* BEGIN EXCERPT TO READ *
That first day, I kept busy, trying to avoid contact as much as possible. I kept busy to avoid the smell and the ugly looks I would undoubtedly give them as I watched them turn my clean couch to a dirty one.
But one day, I started talking to one of the women who came to our house weekly for dinner and conversation.
Patta was the most belligerently drunk person I had ever come in contact with. She made no effort to hide her drunkenness. The years of alcohol abuse had whittled her 60-something-year-old brain down to the most basic of child-like needs.
Of course, there was pity there, but Patta was also full of spit-fire. She had a grip that belied her frail frame, and she could hug with the best of them.
Beneath the drunken exterior beat a heart of gold, and my heart reached out to this ragged, flawed, but infinitely precious woman.
For two years, I saw Patta through dark as well as light times. Times where she would beg me to take her money so she wouldn’t spend it on alcohol, only to come back a week later to ask for it back.
Times of repentance, where she would go into a safe house away from the streets, and moments of frustration when we would find her back on the street.
Patta once told me that she loved all of us, and we were her friends, because we took the time to listen to her. Not that we fed her, or gave her clothes, although we did those things too. We didn’t do much, perhaps, in the eyes of the world, but we filled one of the needs she most lacked: a sense of dignity.
* END EXCERPT TO READ *
**WRITTEN TASK 1**
Repeat the passage about Patta between "Of course, there" and "infinitely precious woman.", inclusive.
**WRITTEN TASK 2**
In the passage about Patta, why did Patta say she loved the group and considered them her friends?
The items after the passage about Patta are separate material.
* BEGIN DATA LINES *
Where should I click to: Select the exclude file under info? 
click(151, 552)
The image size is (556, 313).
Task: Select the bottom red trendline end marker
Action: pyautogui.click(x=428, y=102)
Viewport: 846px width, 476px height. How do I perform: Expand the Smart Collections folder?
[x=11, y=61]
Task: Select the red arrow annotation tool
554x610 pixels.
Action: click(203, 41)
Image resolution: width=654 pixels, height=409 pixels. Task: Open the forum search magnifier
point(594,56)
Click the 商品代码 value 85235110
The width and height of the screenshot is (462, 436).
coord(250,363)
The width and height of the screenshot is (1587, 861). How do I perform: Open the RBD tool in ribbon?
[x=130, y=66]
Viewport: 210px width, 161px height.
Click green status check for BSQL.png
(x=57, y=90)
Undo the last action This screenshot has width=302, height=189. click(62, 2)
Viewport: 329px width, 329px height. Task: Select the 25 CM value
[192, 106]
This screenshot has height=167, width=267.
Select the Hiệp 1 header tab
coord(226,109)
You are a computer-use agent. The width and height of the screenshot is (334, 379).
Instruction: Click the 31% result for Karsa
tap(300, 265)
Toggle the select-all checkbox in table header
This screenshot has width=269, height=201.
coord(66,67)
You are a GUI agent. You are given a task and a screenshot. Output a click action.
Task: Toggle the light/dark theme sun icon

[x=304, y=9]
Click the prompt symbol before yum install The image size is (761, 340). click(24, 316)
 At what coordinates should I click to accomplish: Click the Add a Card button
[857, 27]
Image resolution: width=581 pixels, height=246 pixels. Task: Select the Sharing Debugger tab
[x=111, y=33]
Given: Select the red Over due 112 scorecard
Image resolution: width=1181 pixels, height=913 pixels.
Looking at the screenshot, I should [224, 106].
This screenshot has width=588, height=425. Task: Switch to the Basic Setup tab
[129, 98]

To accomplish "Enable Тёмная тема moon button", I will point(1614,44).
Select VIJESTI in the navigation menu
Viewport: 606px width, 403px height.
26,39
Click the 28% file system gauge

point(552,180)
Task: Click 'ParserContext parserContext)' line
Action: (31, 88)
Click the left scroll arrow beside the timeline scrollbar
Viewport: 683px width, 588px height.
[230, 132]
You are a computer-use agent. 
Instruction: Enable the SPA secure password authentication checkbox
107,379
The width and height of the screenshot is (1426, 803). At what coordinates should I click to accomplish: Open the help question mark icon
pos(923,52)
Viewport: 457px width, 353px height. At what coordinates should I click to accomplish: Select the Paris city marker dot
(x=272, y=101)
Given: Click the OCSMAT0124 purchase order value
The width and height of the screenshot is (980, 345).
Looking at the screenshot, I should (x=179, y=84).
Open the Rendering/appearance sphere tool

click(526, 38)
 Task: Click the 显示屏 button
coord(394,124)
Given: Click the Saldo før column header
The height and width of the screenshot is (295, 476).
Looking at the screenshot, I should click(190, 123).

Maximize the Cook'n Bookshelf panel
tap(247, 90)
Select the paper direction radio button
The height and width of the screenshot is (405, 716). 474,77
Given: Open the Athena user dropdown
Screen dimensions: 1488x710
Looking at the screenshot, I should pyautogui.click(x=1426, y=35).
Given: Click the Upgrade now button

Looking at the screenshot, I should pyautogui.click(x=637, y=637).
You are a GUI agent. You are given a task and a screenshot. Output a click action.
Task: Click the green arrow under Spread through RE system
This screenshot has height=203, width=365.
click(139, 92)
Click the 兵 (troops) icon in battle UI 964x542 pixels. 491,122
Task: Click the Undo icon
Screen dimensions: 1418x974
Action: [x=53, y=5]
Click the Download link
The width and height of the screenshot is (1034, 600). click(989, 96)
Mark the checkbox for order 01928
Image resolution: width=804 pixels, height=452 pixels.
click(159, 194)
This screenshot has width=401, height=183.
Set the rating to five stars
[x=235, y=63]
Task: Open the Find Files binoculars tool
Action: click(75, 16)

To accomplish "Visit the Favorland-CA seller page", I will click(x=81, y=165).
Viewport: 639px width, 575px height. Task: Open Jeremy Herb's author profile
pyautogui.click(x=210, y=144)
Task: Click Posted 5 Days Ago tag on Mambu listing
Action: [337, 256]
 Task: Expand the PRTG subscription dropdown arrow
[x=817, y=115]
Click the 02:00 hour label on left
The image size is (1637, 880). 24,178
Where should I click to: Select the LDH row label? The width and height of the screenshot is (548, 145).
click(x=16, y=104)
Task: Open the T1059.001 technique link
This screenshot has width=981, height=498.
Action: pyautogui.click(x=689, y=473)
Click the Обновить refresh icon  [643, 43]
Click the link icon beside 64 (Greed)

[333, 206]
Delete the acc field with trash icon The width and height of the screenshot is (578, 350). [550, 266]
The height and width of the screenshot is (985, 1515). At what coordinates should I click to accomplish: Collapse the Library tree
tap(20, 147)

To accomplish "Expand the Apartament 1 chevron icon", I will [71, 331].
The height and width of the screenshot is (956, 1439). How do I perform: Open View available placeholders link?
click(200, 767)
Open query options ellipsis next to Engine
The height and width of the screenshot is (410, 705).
* END DATA LINES *
**CORRECT ANSWER 1**
Of course, there was pity there, but Patta was also full of spit-fire. She had a grip that belied her frail frame, and she could hug with the best of them.
Beneath the drunken exterior beat a heart of gold, and my heart reached out to this ragged, flawed, but infinitely precious woman.

**CORRECT ANSWER 2**
Because they took the time to listen to her.